M. could continue her counseling there, albeit with a different counselor. And at no
point did Dodson, or anyone else, testify that changing schools or counselors would
subject C. M. to physical or significant, long-term emotional harm. Our Supreme
Court has explained that, “a change in home and school will often be difficult for a
child, but some level of stress and discomfort may be warranted when the goal is
reunification of the child with the parent.” Clark, 273 Ga. at 598 (IV). See also Bell
v. Taylor, 334 Ga. App. 267, 269 (779 SE2d 42) (2015) (this type of harm falls within
level of stress and discomfort that is an acceptable price for reuniting a child with her
parent and insufficient to infringe fiercely guarded rights of a parent).
9
Turning to the “provocative” photographs, in which the mother was clothed in
lingerie posing with various firearms, there is no evidence that C. M. had seen any of
the photographs or experienced any distress or harm related to the photographs.4 And
although the trial court’s order referenced “boastfully promiscuous” statements made
by the mother on social media, there was no evidence of any such statement admitted
at the hearing and no evidence that C. M. had read or been exposed to any
inappropriate statements.5 The trial court was also troubled by the fact that the mother
lived with her boyfriend in a “meretricious relationship” before they married in June
2014. Again, however, there is no evidence that C. M. had been negatively affected
by her mother’s relationship in any way. Under Georgia law, a parent’s cohabitation
with someone is not a basis for denying custody or visitation absent evidence that the
child was harmed or exposed to inappropriate conduct. See, e.g., Arnold v. Arnold,
275 Ga. 354, 354 (566 SE2d 679) (2002); Brandenburg v. Brandenburg, 274 Ga. 183,
184 (1) (551 SE2d 721) (2001).
4
The trial court speculated that some day C. M.’s peers might see the
photographs and tease her about them.
5
The only reference to such a statement was in a hypothetical question posed
to Dodson.
10
In addressing C. M.’s “rapid weight gain,” the trial court acknowledged that
no witness could identify the cause. And there was no evidence presented as to the
child’s current height, weight, or whether the weight gain was physically or
emotionally causing her harm. And finally, the trial court found that C. M. had
sustained admittedly “relatively minor” cuts and bruises while trying to find a dog’s
owner in the neighborhood, “all while unsupervised.” However, there was no
evidence presented that C. M. was not being supervised at the time she received those
minor injuries. And there was no evidence that C. M. had experienced any other
injuries while in the mother’s care or that the mother otherwise left C. M.

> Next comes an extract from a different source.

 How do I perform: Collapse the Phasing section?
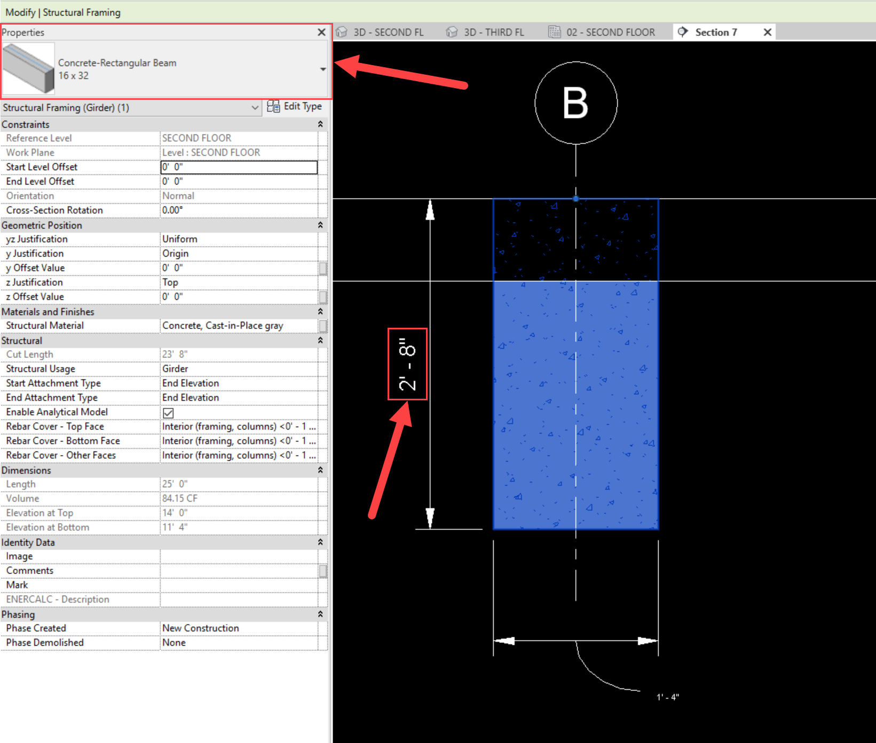click(320, 614)
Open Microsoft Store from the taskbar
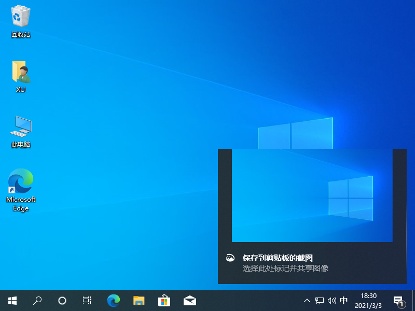 coord(164,300)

unsupervised. The evidence presented at the hearing was wholly insufficient to
support a finding by clear and convincing evidence that awarding custody to the
mother would cause either physical or significant, long-term emotional harm to the
child. Accordingly, the trial court’s judgment is reversed and the case is remanded
with direction for the trial court to enter a custody award in favor of the mother. See
Bell, 334 Ga. App. at 269.
11
2. Based on our holding in Division 1, the mother’s remaining enumerations
of error are moot.
Judgment reversed and case remanded. Barnes, P. J., and Reese, J., concurs
fully and specially.
12
A18A0575. JEWELL v. MCGINNIS et al.
BARNES, Presiding Judge, concurring fully and specially.
I concur fully with the majority that the evidence fell short of satisfying the
applicable standard enunciated in Clark v. Wade, 273 Ga. 587 (544 SE2d 99) (2001),
where our Supreme Court held that “the best interest standard in the parent-third party
custody statute [requires] the third party [to] prove by clear and convincing evidence
that the child will suffer physical or emotional harm if custody were awarded to the
biological parent.” Id. at 599 (V), construing OCGA § 19-7-1 (b.1). I write separately
only to emphasize that each case turns on its particular facts, and proper application
of that standard in future cases may appropriately place custody of children with third
parties. See, e. g., Strickland v. Strickland, 298 Ga. 630 (783 SE2d 606) (2016).
I am authorized to state that Reese, J., concurs in this special concurrence.